Uno de los aspectos que más valoramos los mexicanos sobre nuestra cultura es definitivamente la comida, la cual nos ofrece platillos de todo tipo, que van desde los tacos, los tamales, los mariscos, el puerco, el guajolote, aunque sin lugar a dudas el mole poblano tiene un lugar especial en el corazón de muchos compatriotas.

La maravilla del mole poblano es que tiene tantas presentaciones para diferentes gustos. Van desde las enchiladas, las piezas completas de pollo o cerdo, con verduras, el pollo deshebrado, como acompañamiento de otros platillos, hasta en los tamales se encuentra esta salsa de chocolate que nos recuerda la importancia de las tradiciones en cada bocado.

Aunque el mole poblano se puede degustar en varios restaurantes a lo largo y ancho del país, ¿quién no se dio una escapada a Puebla alguna vez para disfrutar este manjar? Ya fuera para recorrer las calles del centro de Puebla, hacer una visita ‘rápida’ a la pirámide de Cholula o las históricas calles de Tehuacán, más de una visita terminó con un buen mole, donde el plato termina prácticamente limpio, mientras intentamos rescatar con tortillas o bolillo lo que resta de salsa.

El mole poblano no solo encierra sabores únicos o experiencias gustativas que solo la comida mexicana puede ofrecer –quién se imaginaría que el chocolate y el chile podrían dar un sabor tan increíble-, también es la conjunción de la comida prehispánica con la influencia del Virreinato.

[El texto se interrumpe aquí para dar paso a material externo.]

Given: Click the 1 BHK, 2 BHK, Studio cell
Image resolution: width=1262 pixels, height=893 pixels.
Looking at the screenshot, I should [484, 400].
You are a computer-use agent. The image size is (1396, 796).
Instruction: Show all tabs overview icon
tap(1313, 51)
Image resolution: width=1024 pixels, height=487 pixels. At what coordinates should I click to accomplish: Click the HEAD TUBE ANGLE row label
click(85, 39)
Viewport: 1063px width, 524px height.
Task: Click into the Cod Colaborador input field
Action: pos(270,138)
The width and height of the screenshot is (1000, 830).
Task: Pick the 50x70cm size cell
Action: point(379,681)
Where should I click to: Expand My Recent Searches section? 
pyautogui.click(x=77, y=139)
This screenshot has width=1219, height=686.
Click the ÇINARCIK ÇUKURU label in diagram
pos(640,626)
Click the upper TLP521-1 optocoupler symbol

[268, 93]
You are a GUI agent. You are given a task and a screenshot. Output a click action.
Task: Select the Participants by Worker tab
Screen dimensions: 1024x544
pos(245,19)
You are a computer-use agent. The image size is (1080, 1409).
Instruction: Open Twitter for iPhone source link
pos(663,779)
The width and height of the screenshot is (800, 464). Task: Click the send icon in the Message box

De acuerdo a narraciones prehispánicas, el mole era un platillo preparado para los gobernantes, al que llamaban ‘mulli’ y que en un principio no contenía chocolate. Esta salsa estaba hecha con tomates, amaranto, pepitas de calabaza, diferentes tipos de chile, la cual acompañaban al guajolote.

Con la llegada de los españoles, se comenzó a dar una fusión entre ambas cocinas y es como nacieron las diferentes variedades de mole actual –verde, rojo, negro- y entre ellas el mole poblano.

Como muchas de las tradiciones culinarias de México, el mole poblano fue creado en el convento, específicamente en el de la orden de los dominicos de Santa Rosa de Lima, por sor Andrea de Asunción, en el siglo XVII, para el obispo Manuel Fernández de Santa Cruz y el virrey de la Nueva España, Conde Paredes y Marqués de la Laguna.

Sor Andrea pidió inspiración divina y logró crear una salsa de anís, clavo, canela, pimienta, chiles secos, ajo, tomate, ajonjolí, almendras, cacahuate y chocolate amargo; mientras las monjas molían los ingredientes, vayas de ellas exclamaron ‘mulli, molli’, con lo que comenzaron a llamarle ‘mole’. Este folclórico relato se difundió gracias al cronista Artemio de Valle Arizpe, en 1927.

Este fabuloso platillo –que hace salivar a más de uno y correr del antojo por un buen plato de mole- ha ganado fama y reconocimiento internacional, aunque su importancia en nuestro país –y principalmente en Puebla- ha derivado en una fiesta única, el ‘Festival del Mole Poblano’ en junio.

En este festival los poblanos y visitantes, recorren las calles de la ciudad de Puebla para degustar las diferentes creaciones que se hacen con mole –aunque en lo personal, las enchiladas siempre tendrán un lugar especial en mi corazón.

Al saborear un plato de mole o recordar su aroma nos puede transportar rápidamente a cualquier lugar de Puebla, esos mercados donde sus pasillos se adornan con canastas de mole y los olores se mezclan para abrir el apetito, ese sentimiento de nostalgia o de sentirse en casa una vez más, es algo que la comida mexicana y nuestras tradiciones nos brindan para que jamás olvidemos de donde somos y de todo lo que somos capaces.